Greyhound eyes are wondrous things to see--they really are windows into the dog's soul. But sometimes we see things we don't expect to find there.

I'd noticed Comet rubbing his right eye, and in looking very closely at it, saw a white edge along one part of his cornea, superimposed on the edge of the white of his eye. There were also a few flecks of white that were not along the "edge." I wasn't sure I was seeing what I thought I was seeing, so I had Jack look, too. He saw it, too.

I'd never heard of pannus before it was mentioned on Greyhound-L, but armed with that information, I could look it up in "Care of the Racing Greyhound." The description there made me pretty sure what we were facing really was pannus. A trip to the vet was in order.

The vet carefully examined both Comet's eyes. She only saw the "film" in his right eye. She put something in his eye to "stain" the cornea, to make sure there was no other problem with it. She said that she wasn't aware greyhounds could get pannus--she only knew of German Shepherds and a few bull dogs. I mentioned that it probably wasn't all that unusual in greys, since it was mentioned "The Care of the Racing Greyhound," which I'd brought with me. She asked to see it (I thought she'd never ask ), and she photocopied the part on pannus. The vet told me that the other pannus cases she'd seen had been considerably further along and more obvious--Comet's was definitely caught in the beginning stages.

The vet warned me that ultraviolet light affects pannus, so the condition will likely worsen in the summertime when the sunshine is stronger, and that we should take care keep Comet from being in bright sunlight for extended periods of time. This especially becomes important in higher-altitude locations.

Comet now receives drops (Neomycin and Polymyxin B Sulfates and Dexamethasone Ophthalmic Suspension) in his eye on a daily basis. Hopefully, the treatment will diminish over time. The idea is to use the minimum amount of medication that keeps the pannus in check.

The following information was posted to Greyhound-L and is provided with Cathy Feltych's permission:

When a dog's immune system decides that the eye is foreign tissue and attacks it, you get pannus.
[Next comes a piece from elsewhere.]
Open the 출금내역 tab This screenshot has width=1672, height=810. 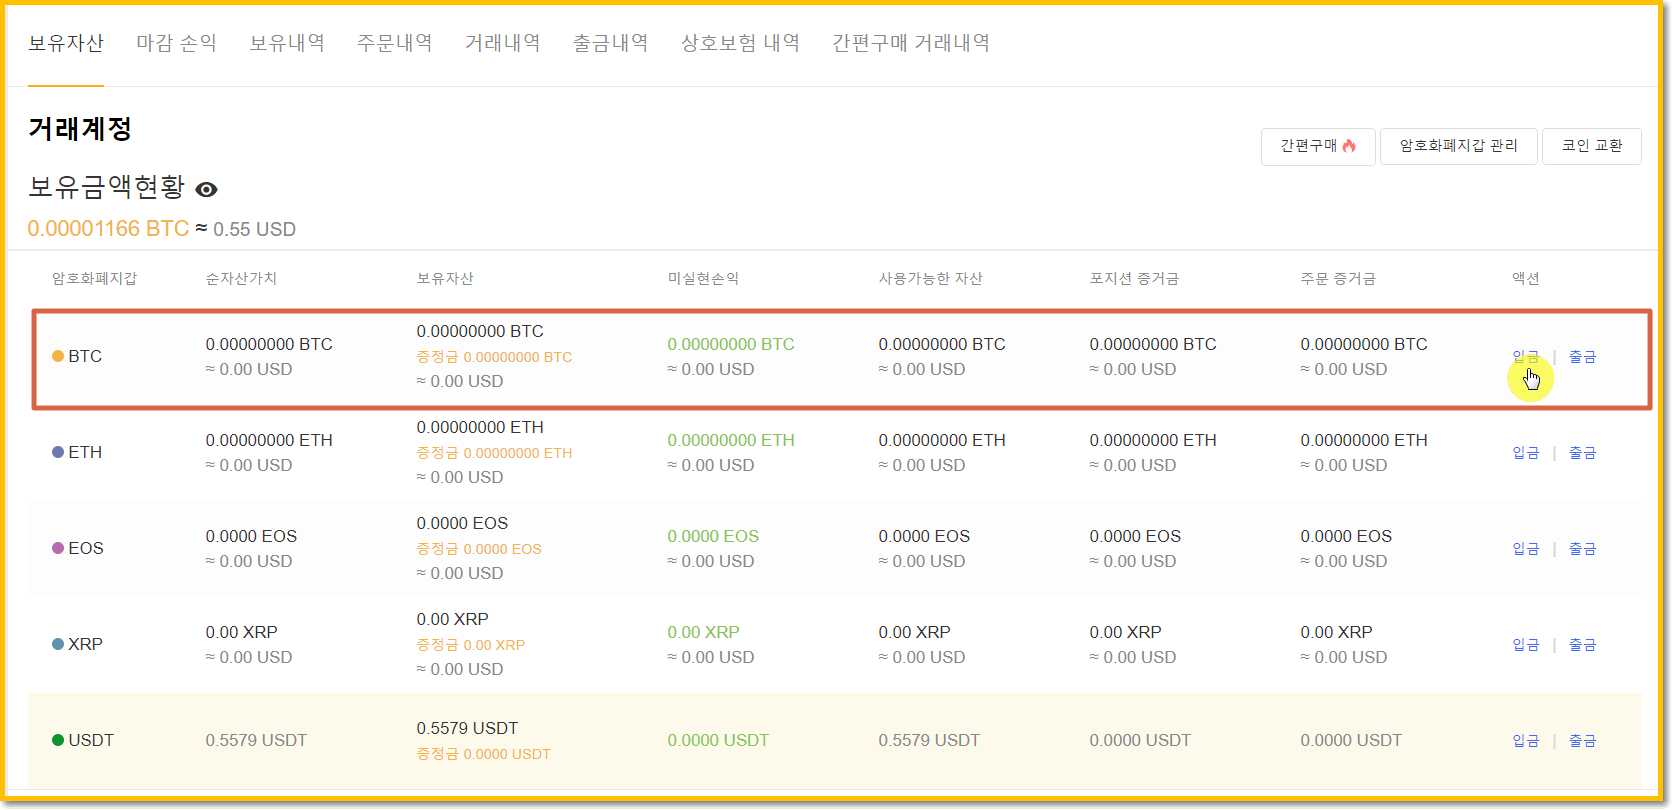tap(610, 43)
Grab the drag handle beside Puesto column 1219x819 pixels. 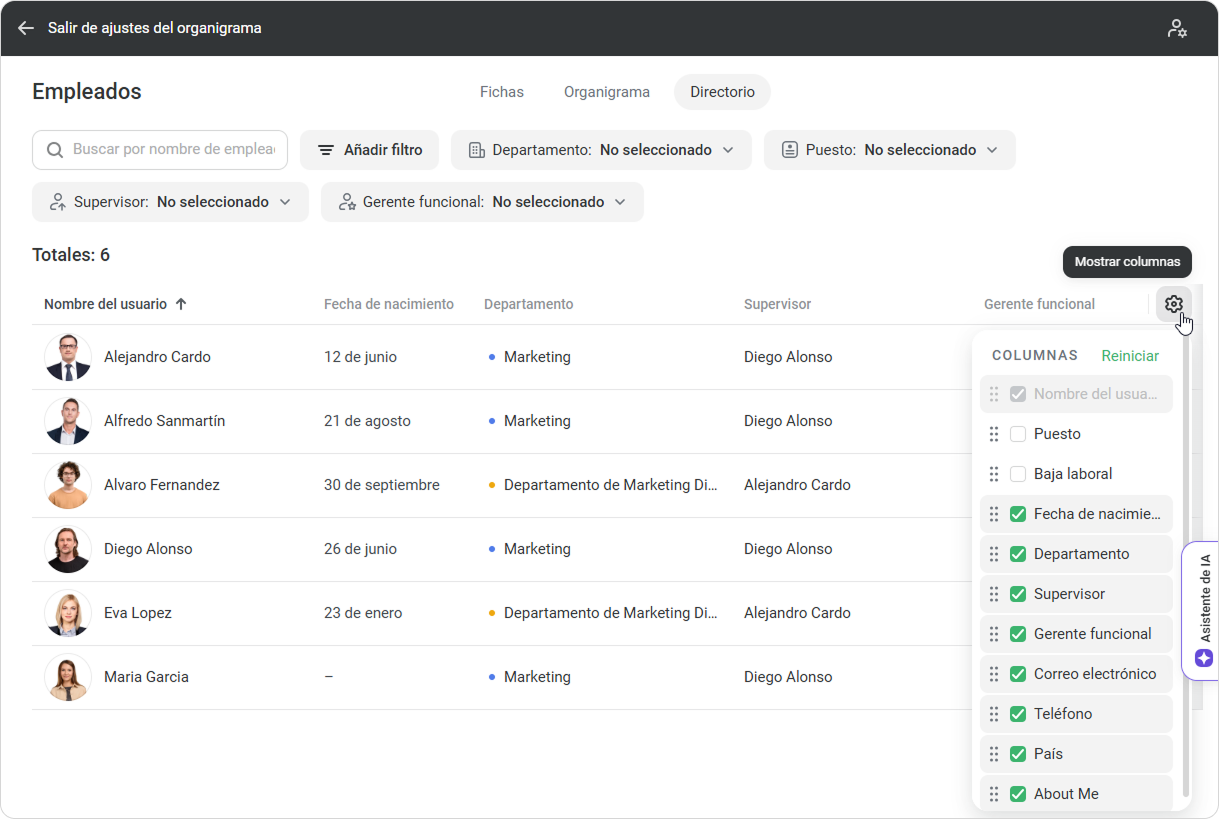[994, 434]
German Shepherds seem to have a genetic predisposition to the problem, but not Greyhounds. The prevalence in Greyhounds, according to research my regular vet, Dr. Basilovac, has been doing lately, seems to relate to infection or injury as a cause. [There are some folks on Greyhound-L who cited knowing of related greyhounds who all had pannus, so they feel that it could, perhaps, be a genetic problem in some lines of Greyhounds.--slt]

The eye is a "sealed space" with its own antibodies, distinct from the rest of the body. If that immunologic isolation is compromised, the body's immune system and the eye's immune system go to war, with the eye itself as the battlefield. Pannus with gradual onset probably results from an infection compromising the immune barrier. Pannus with immediate onset probably results from injury. The classic cause of this type of pannus in humans is hitting the windshield in a car accident. Laser, my pannus dog, came with a medical history describing a dog who was fine one day and totally blind the next. He was effectively blind for two days, with pannus as the permanent outcome. Probable pannus because there is injury.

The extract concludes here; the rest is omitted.